Widok
Odpłatność za korepetycje z języków
Mam pytanie do osób które udzielają korepetycji z języków obcych: czy nie uważacie że powinna zostać ustalona jakaś minimalna kwota poniżej której nie powinno się schodzić? Ja na przykaład biorę za godzinę 20-25zł ale jak widzę ogłoszenie ANGIELSKI - 10zł to zaczynam się zastanawiać czy Ci ludzie na prawdę się tak nisko cenią. Ludzie! Przecież ile my musimy się uczyć żeby zostać studentami kierunku filologicznego i żeby się na nim utrzymać... Zacznijcie się cenić, jeśli sami nie będziecie się cenić to nikt tego za Was nie zrobi!!! Pozdrawiam
>Ludzie! Przecież ile my musimy się
> uczyć żeby zostać studentami kierunku filologicznego i żeby się
> na nim utrzymać... Zacznijcie się cenić, jeśli sami nie
> będziecie się cenić to nikt tego za Was nie zrobi!!! Pozdrawiam
Słoneczko, zapewnie nie po to się uczysz, by udzielać korepetycji.

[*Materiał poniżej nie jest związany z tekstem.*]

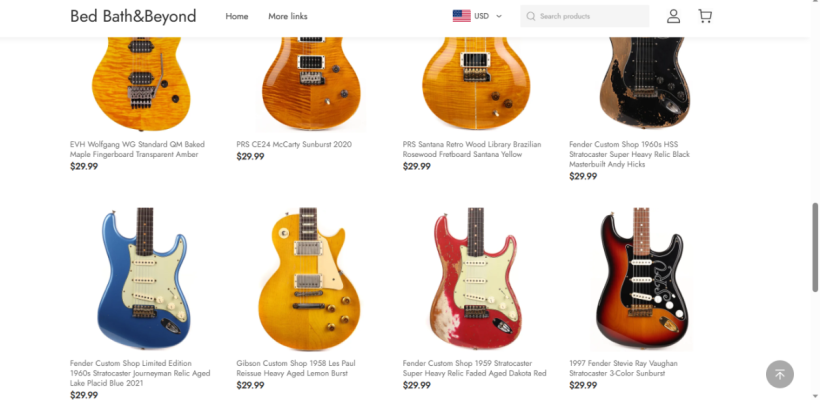Select the Faded Dakota Red Stratocaster image
This screenshot has height=400, width=820.
(476, 278)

Nauczyciele kończą studia podyplomowe płacąc np. 2600 tylko po to, by nadal moc zarabiac 1200. Ico ty na to?
> uczyć żeby zostać studentami kierunku filologicznego i żeby się
> na nim utrzymać... Zacznijcie się cenić, jeśli sami nie
> będziecie się cenić to nikt tego za Was nie zrobi!!! Pozdrawiam
Słoneczko, zapewnie nie po to się uczysz, by udzielać korepetycji.
Nauczyciele kończą studia podyplomowe płacąc np. 2600 tylko po to, by nadal moc zarabiac 1200. Ico ty na to?

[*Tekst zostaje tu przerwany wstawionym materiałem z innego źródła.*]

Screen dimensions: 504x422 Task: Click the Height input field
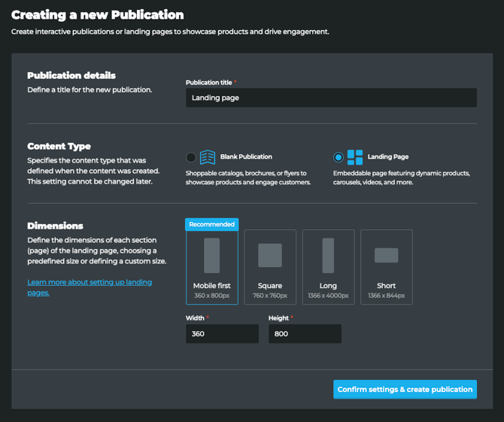click(x=305, y=334)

popieram Cie bo na mnie tez to sie odbija. Ale obawiam sie, ze nic nie wskurasz, bo ludzie obnizaja stawki, zeby sie przebic... Na "rozmowie kwalifikacyjnej", rodzice dziecka, ktore mam uczyc, próbują mnie przekabacić: "Nie, tyle nie może Pani brać, my wiemy ile sie bierze, w zeszłym roku córkę uczył student MEDYCYNY!!!Za 12 zł!!! Z certyfikatami!!!" Tylko ciekawe, czemu już nie uczy... Trzymaj sie i trzymaj stawki w normie! :o)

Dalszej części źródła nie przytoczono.